Estava na hora de centrais sindicais em países como a Alemanha e a França chamarem jornadas de solidariedade com os trabalhadores gregos, talvez dos portugueses e espanhóis também. Será isso possível? Tenho dúvidas. Se os ouvidos no Parlamento de Atenas são moucos, no restante da Europa eles são poucos.
Flávio Aguiar - Carta Maior
O fim de semana foi agitado na Europa. As estimativas falam em 200 ou 300 mil pessoas nas ruas de Lisboa e 100 mil em Atenas, sendo que na Grécia os protestos atingiram também Corfu e Chipre. Na capital grega houve confronto com a polícia, com 120 feridos e mais de uma centena de
prisões e detenções.
Na Espanha os trabalhadores da empresa Ibéria estão em greve, e centenas de vôos tiveram de ser cancelados. E está prevista uma greve geral a partir do dia 19.
Enquanto isso, “soberanamente”, os parlamentares gregos aprovaram por 199 votos a 74, as medidas impostas pelo novo pacote de “ajuda”, impostas pela “Troika”: Comissão Européia, FMI, e Banco Central Europeu.

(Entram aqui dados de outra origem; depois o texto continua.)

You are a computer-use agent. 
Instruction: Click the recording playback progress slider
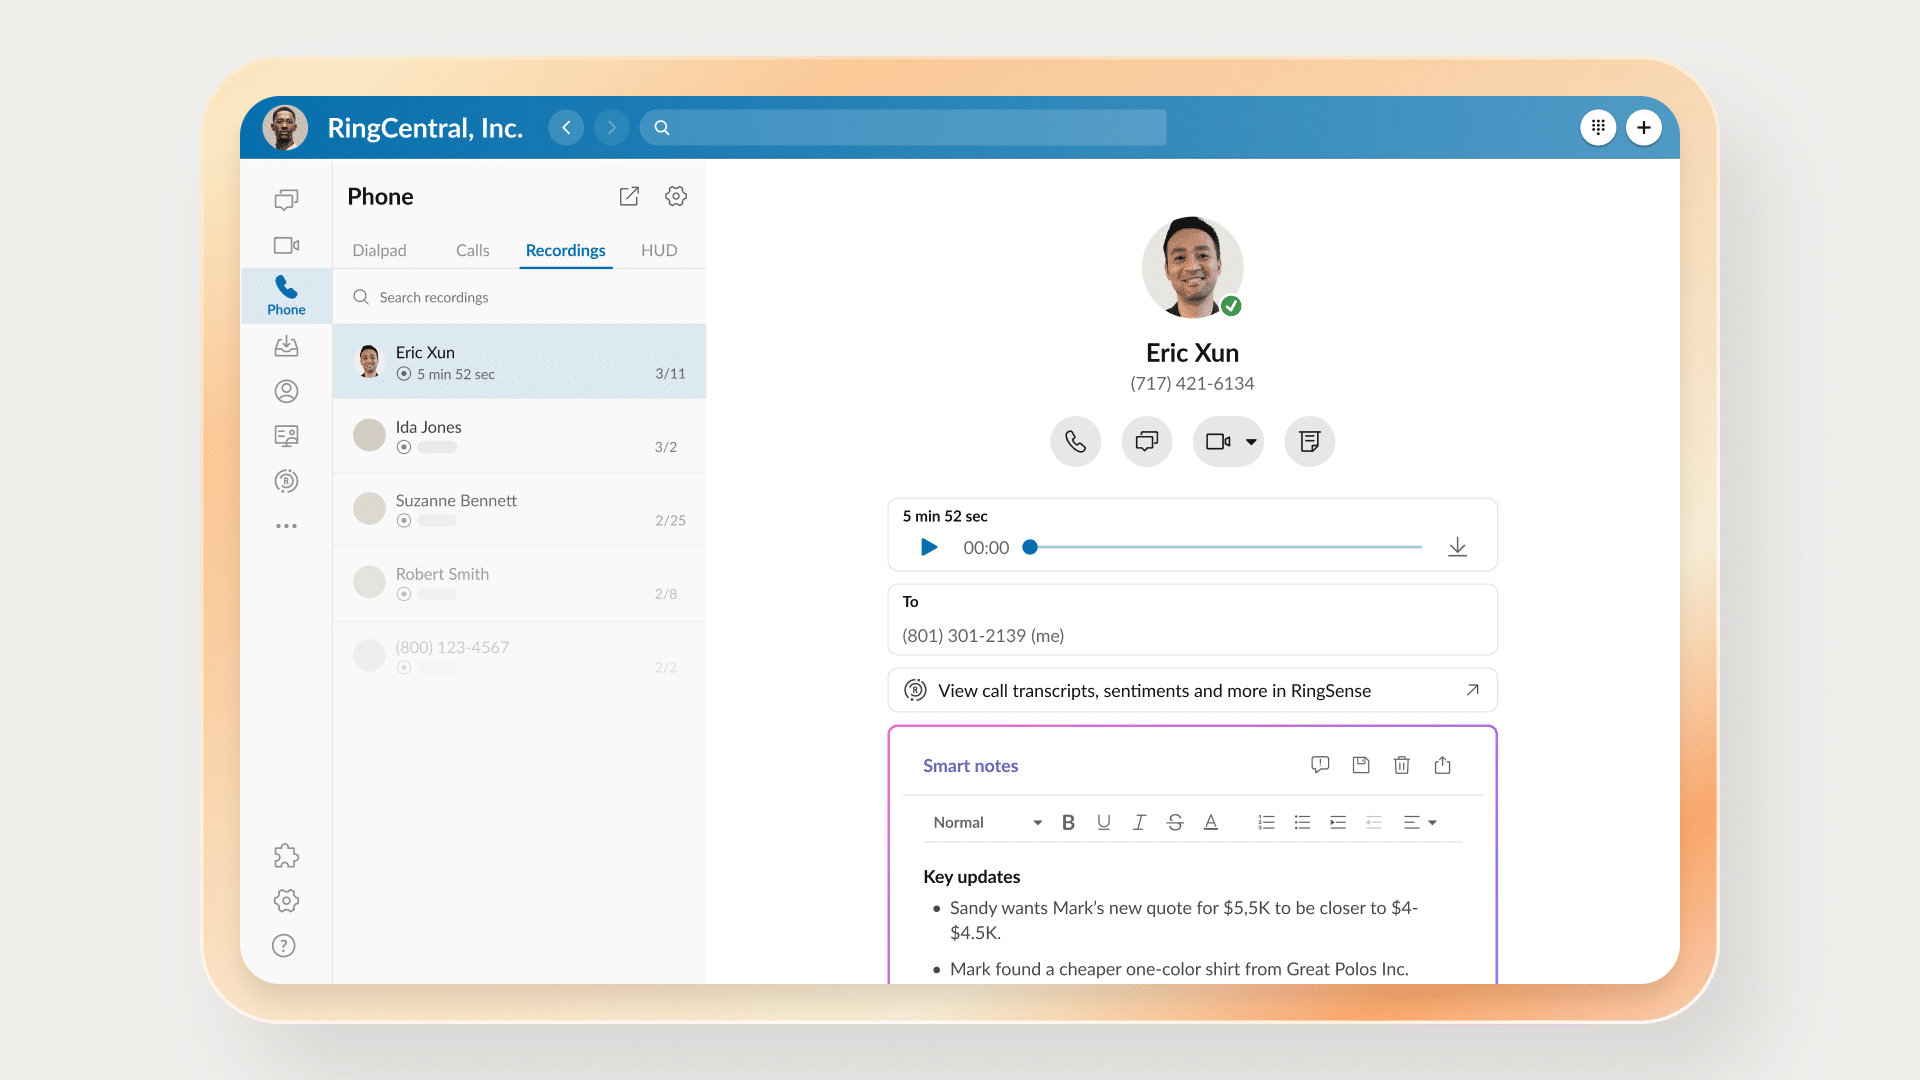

Evangelos Venizelos, em discurso perante o parlamento, disse que entre o ruim e o pior, deve-se escolher o ruim. Lucas Papademos, o primeiro-ministro interventor, exortou os parlamentares a aprovar o pacote para evitar uma “catástrofe”, como se ela já não estivesse em curso.
Ambas as declarações merecem alguma análise. O que exatamente seria “o pior”, ou “a catástrofe”?

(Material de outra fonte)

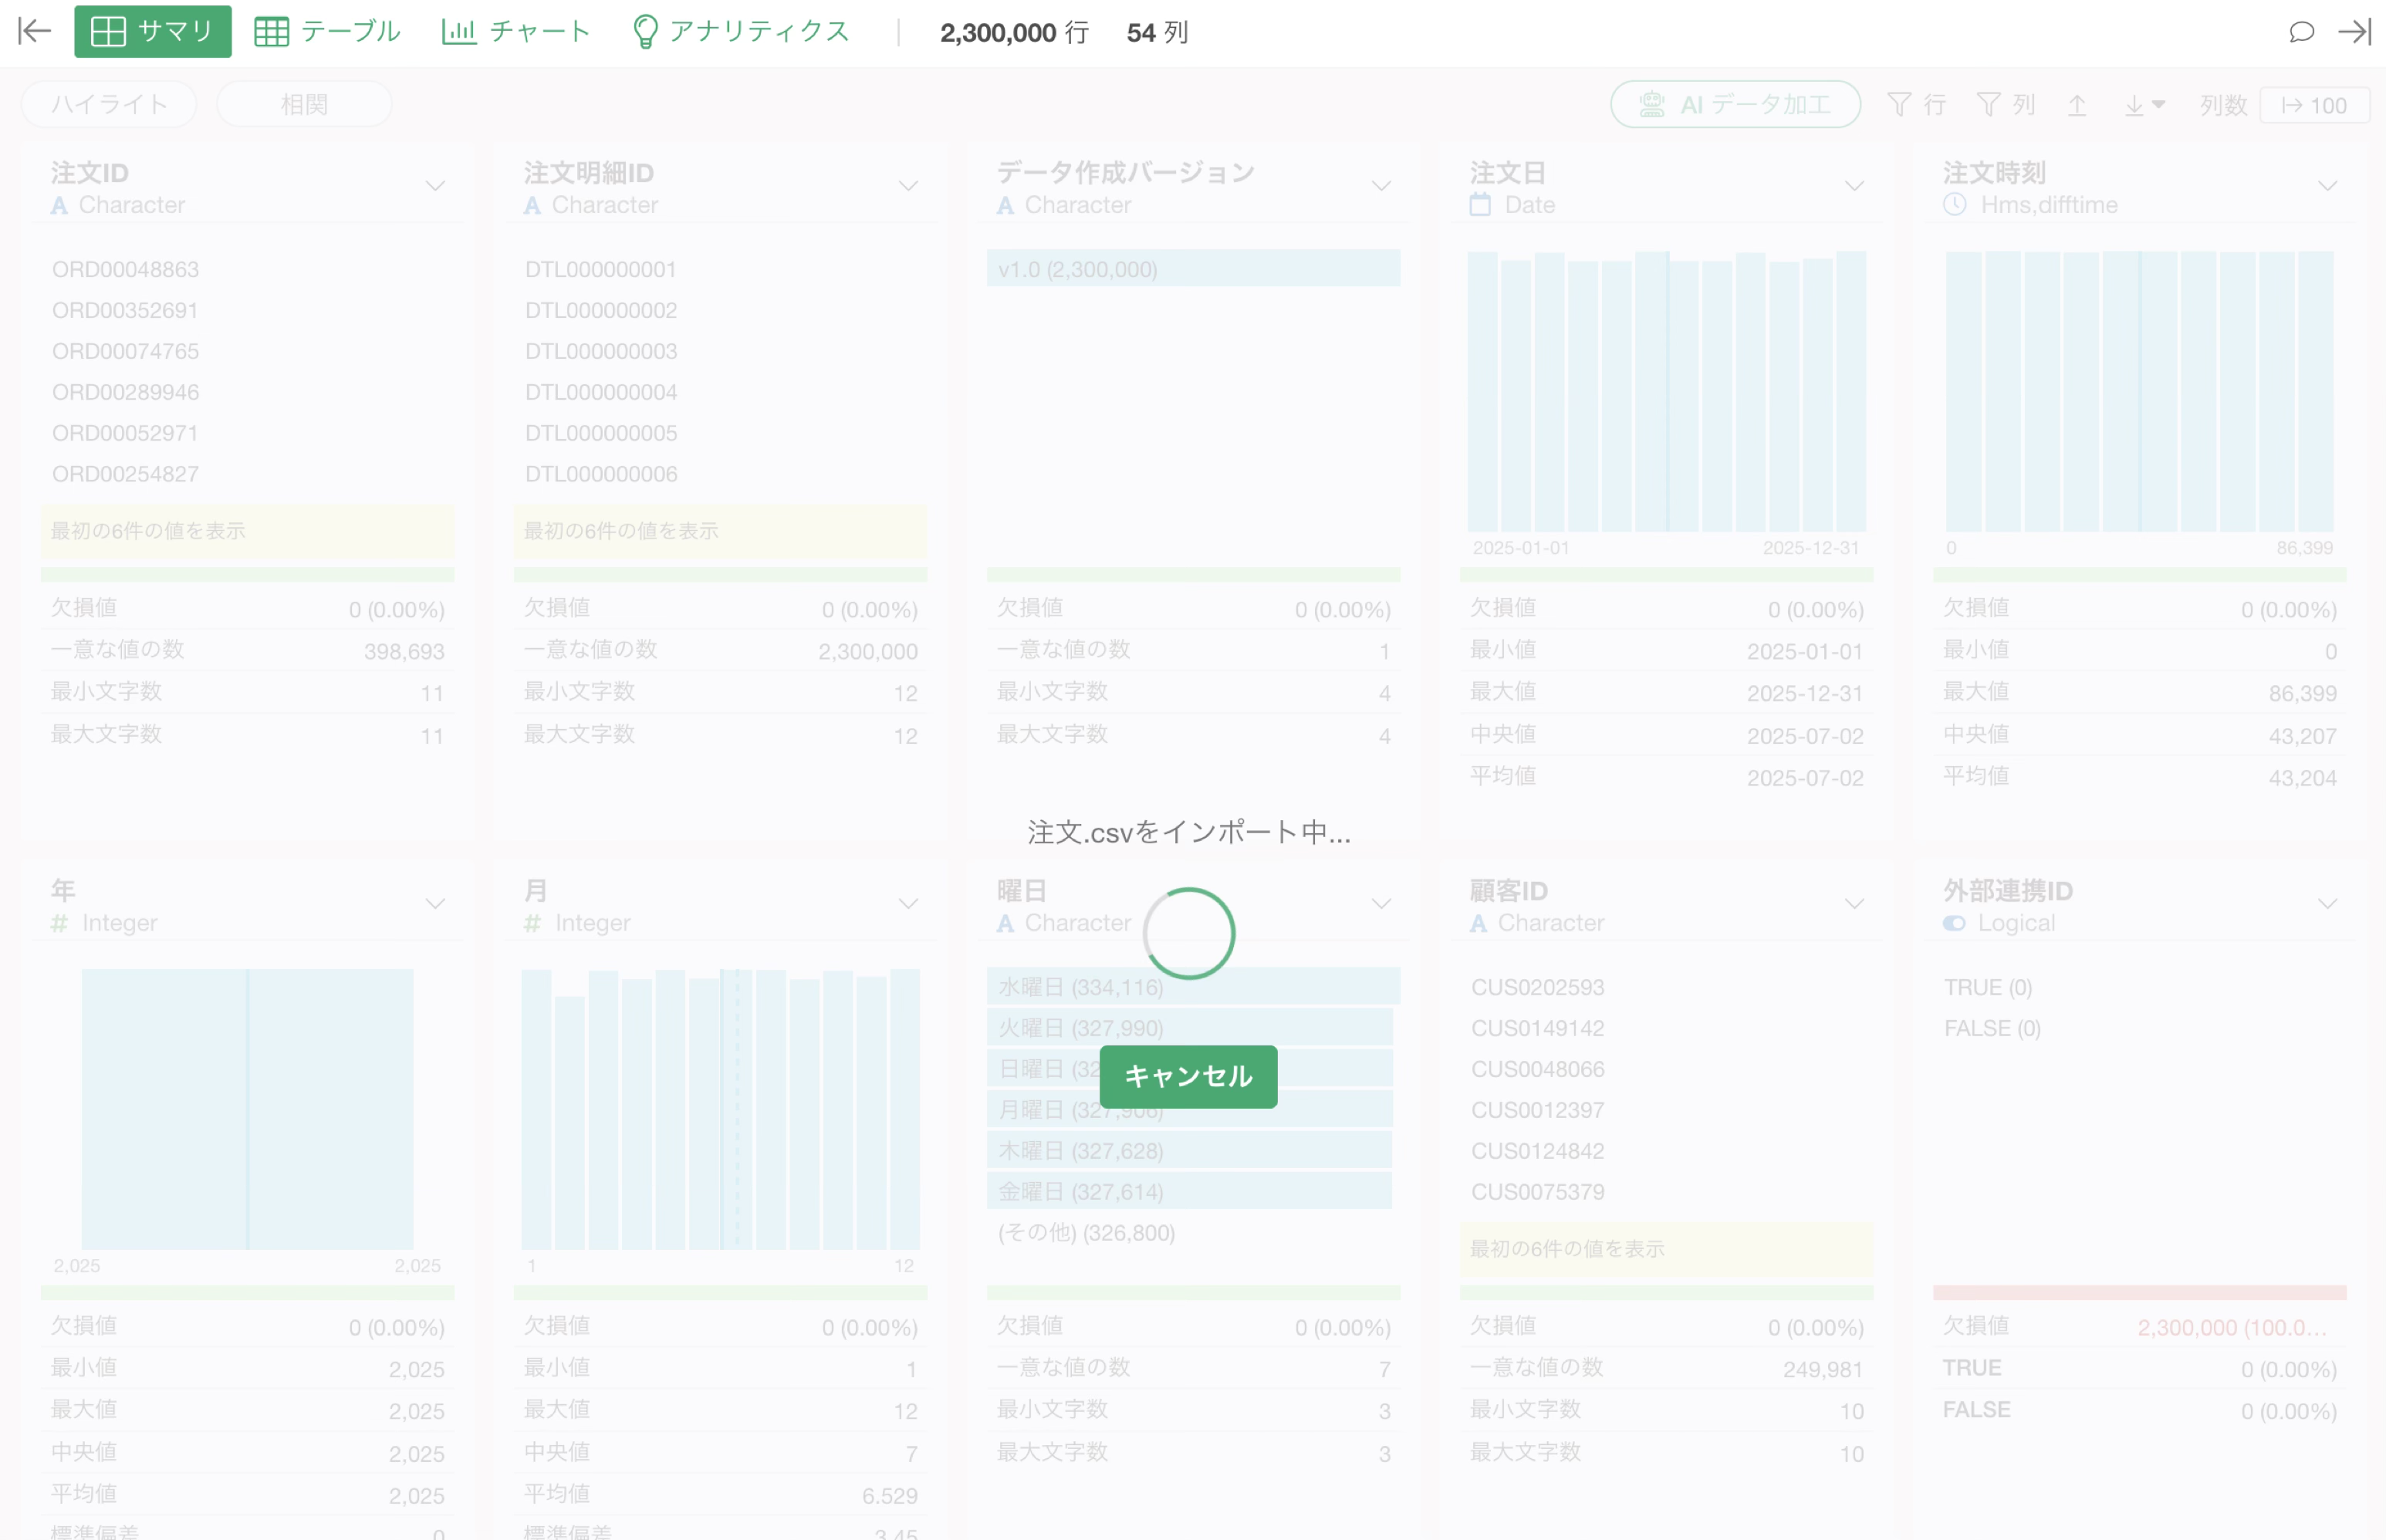
Task: Open the comment bubble icon
Action: [2301, 32]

A pergunta é inseparável da sua complementar: para quem uma alternativa seria “o pior”, ou “uma catástrofe”?
A resposta óbvia é que uma alternativa seria o pior e uma catástrofe para, em primeiro lugar, políticos como Venizelos e Papademos, que seriam simplesmente apeados do pedestal onde estão, acima dos cidadãos gregos assoberbados pelas medidas sufocantes da economia, de suas vidas e de seus sonhos. Desde esse pedestal que os coloca por ora acima da turbulência, eles só têm ouvidos para Bruxelas, Frankfurt e Berlim. Mas isso não elimina a sua responsabilidade.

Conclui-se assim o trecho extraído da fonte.